Согласно теории Кондратьева, сегодня (начало 2009 года) мы прошли вторую фазу снижения и вошли в депрессию.
Депрессия –
В фазе снижения кондратьевской волны и на дне фазы депрессии обычно появляются важные изобретения (не только технические, но и организационные), которые будут внедряться в начале фазы роста, первой фазы следующего цикла, и дадут начало новым отраслям, новому технологическому укладу. Новый уклад, кроме изменений в промышленности, обычно предполагает новую парадигму в образовании, новый вид энергоносителя, транспорта, появление новых способов связи.
Цикличность «экономической моды»
Столь же цикличны – как и подъёмы-спады в экономике – экономические пристрастия людей. Длинный цикл вмешательства государства в экономику, ради её регулирования для достижения полной занятости и умеренных колебаний бизнес-активности, продолжался на Западе с 1930-х по 1970-е годы (он ассоциируется с именами президента США Франклина Рузвельта и экономиста Джона Мейнарда Кейнса).
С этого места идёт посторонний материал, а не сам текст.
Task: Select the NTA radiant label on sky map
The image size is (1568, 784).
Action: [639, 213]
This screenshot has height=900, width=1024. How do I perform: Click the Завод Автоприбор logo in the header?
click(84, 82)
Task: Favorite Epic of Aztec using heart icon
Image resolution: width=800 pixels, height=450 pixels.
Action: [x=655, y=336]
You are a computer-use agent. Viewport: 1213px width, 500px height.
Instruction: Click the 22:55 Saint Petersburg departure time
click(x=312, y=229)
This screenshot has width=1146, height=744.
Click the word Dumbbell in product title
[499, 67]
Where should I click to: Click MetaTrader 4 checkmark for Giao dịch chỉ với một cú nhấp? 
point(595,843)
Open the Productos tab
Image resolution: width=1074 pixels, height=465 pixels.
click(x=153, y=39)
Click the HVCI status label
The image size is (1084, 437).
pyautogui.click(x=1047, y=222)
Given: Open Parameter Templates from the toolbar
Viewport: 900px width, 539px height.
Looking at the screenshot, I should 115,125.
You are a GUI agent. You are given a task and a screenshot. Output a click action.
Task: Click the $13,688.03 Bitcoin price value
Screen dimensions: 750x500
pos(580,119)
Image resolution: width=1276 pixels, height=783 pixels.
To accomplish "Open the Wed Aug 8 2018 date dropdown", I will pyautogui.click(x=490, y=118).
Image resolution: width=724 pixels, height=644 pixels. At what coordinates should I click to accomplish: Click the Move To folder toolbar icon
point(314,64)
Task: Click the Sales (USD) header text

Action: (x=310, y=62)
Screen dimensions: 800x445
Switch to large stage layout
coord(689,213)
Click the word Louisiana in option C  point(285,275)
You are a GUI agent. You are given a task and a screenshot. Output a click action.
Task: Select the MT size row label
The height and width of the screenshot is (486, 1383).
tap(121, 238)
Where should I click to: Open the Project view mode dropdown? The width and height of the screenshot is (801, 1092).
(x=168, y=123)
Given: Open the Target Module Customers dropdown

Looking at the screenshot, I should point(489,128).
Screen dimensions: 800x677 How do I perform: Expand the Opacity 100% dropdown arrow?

Затем он сменился либеральным циклом экономического дерегулирования.
Этот либеральный цикл начался с инфляции 1970-х годов, которая выглядела, как результат кейнсианской политики. Экономический гуру той эпохи Мильтон Фридман утверждал, что намеренное стремление к полной занятости обусловило рост инфляции, и что правительства должны сконцентрироваться на сохранении «здоровых» денег, позволив экономике самой заботиться о себе. Его последователи утверждали, что без явных правительственных интервенций сами экономики – естественным путём – будут приводить к полной занятости, увеличению инноваций и более высоким уровням роста.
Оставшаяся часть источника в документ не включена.